*WRITTEN EXERCISE:* Give each instruction mnemonic, in order, from the short code example in the multiprocessing thread that atomically adds R2 to a memory location.

*READING PASSAGE:*

++++

On 3/23/2017 11:43 PM, Robert Wessel wrote:
Quoted text here. Click to load it

Interesting.  I'm not sure it's limited to two threads per processor  
rather than just two threads.  Even if they are on separate processors  
it's the same problem and the same limit, no?

The situation I am looking at resolving is a technique where rather than  
using a pipeline of length N to allow N-fold improvements in speed  
(other than when the pipeline has to be flushed) it can be used to get  
N-fold improvements in clock speed, but treating the CPU as N  
processors.  They are time-sliced if you will.  It also relieves a lot  
of the complexity of detecting problems and contingencies in the  
pipeline streamlining it that much more.  But...

When someone was proposing this design some time back another poster was  
insistent the design required an instruction level mutex, if I am using  
the term right.  I don't recall the details of what he wrote, but I've  
always wondered how important this is.

One of the things that can further streamline a processor is to make all  
instructions single cycle, truly single cycle.  So a read-modify-write  
instruction may be hard to implement depending on the memory used.  But  
in the context of the above multi-processor design, if the RMW  
instruction takes multiple clock cycles, it would not be truly  
uninterrupted since the other N-1 processors would all get a clock (and  
an instruction) between the multiple clocks of the RWM instruction.

I need to bat this around in my head a bit more I think.


Quoted text here. Click to load it

LL/SC???  Low level, s.... c...?

--  

Rick C

Re: Speaking of Multiprocessing...

Quoted text here. Click to load it


It's two threads, on one processor or two.  Many discussion of
Dekker's don't really consider software threads (as we know them
today), as it predates common support for that in OSs.  Call it two
competitors for the lock.


Quoted text here. Click to load it


This is one of the oldest, if not the very oldest, multi-threading
technique for processors, dating back to the PPUs on the CDC-6600
(circa 1965).  The PPUs were 10 time-sliced "threads" on the I/O
processor.


Quoted text here. Click to load it


As soon as you have memory or FP, not all instructions are single
cycle any more.  But as described below, LL/SC is the standard way of
avoiding having a RMW instruction.

It is important to understand how much synchronization you need
between the threads.  If the individual tasks are very independent,
and need little or no synchronization with tasks running on other
threads, then you need only weak support for such in the hardware (and
your code would probably run well on a GPU).


Quoted text here. Click to load it


Load-linked/store-conditional.  That's what most RISCs use to
implement atomic operations.  Basically the load-linked establishes
that you want to atomically update a location (as well as loading the
existing value there), the store-conditional attempts to update that
value (it's a store), but if something else had hit that location*,
the SC will fail, and you have to retry the update.  In that sense
it's similar to a compare-and-swap, rather than a true atomic update
like test-and-set.

The desire to avoid multi-cycle instructions is the prime driver for
LL/SC, as it lets the operation be split into individual simple
operations.  So let's say you wanted to atomically add R2 to a memory
location, you'd code something like:

 retry:
    ll r1,mem
    add r1,r2
    sc r1,mem
    branch-if-fail retry

The success flag is typically returned in a register.  Alpha, for
example returned it in the register operand of the SC (STL_C or STQ_C)

++++

*INFORMATION PROVIDED:*
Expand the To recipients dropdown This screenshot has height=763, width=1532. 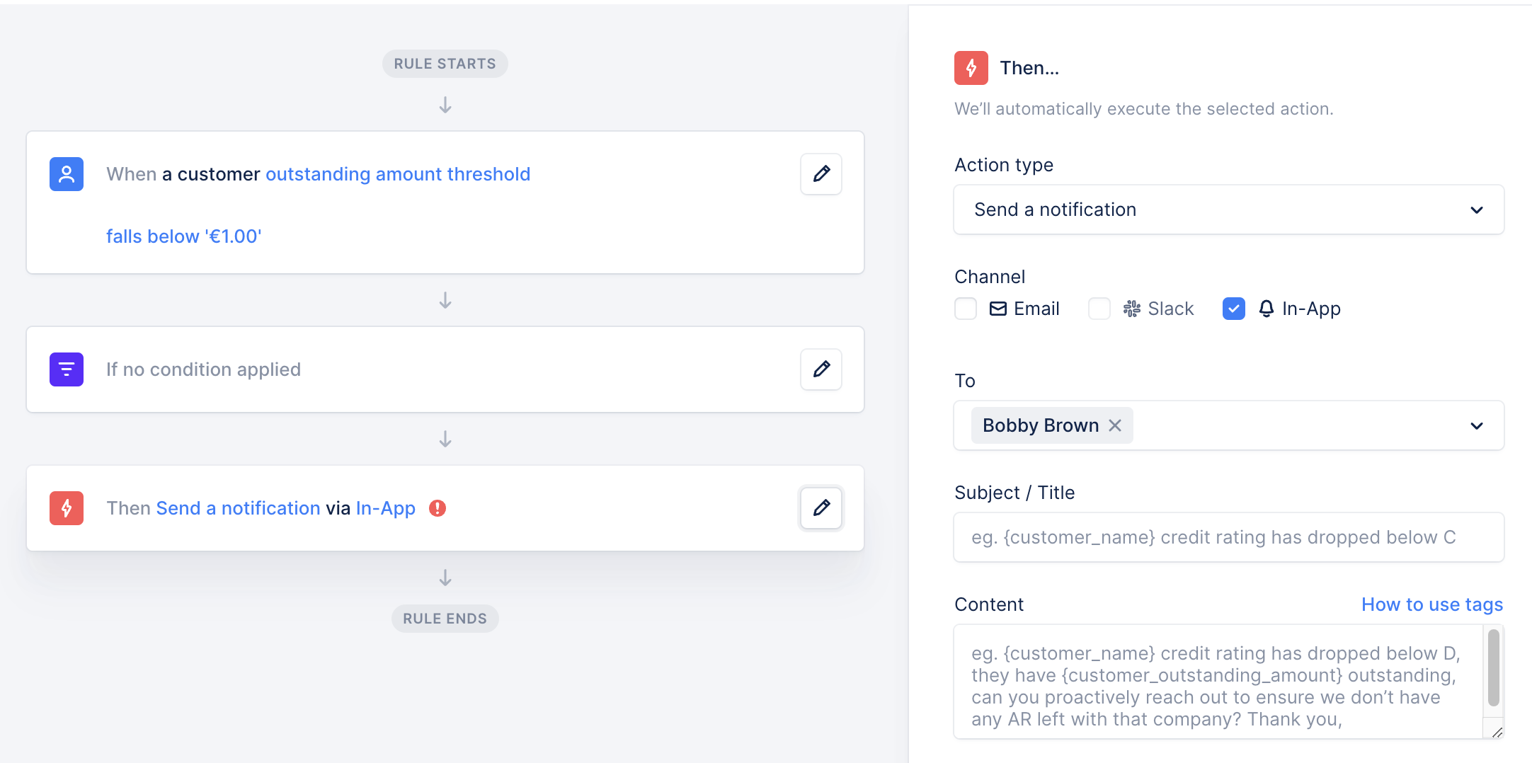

++++

*ANSWER FOR THE TASK:* ll, add, sc, branch-if-fail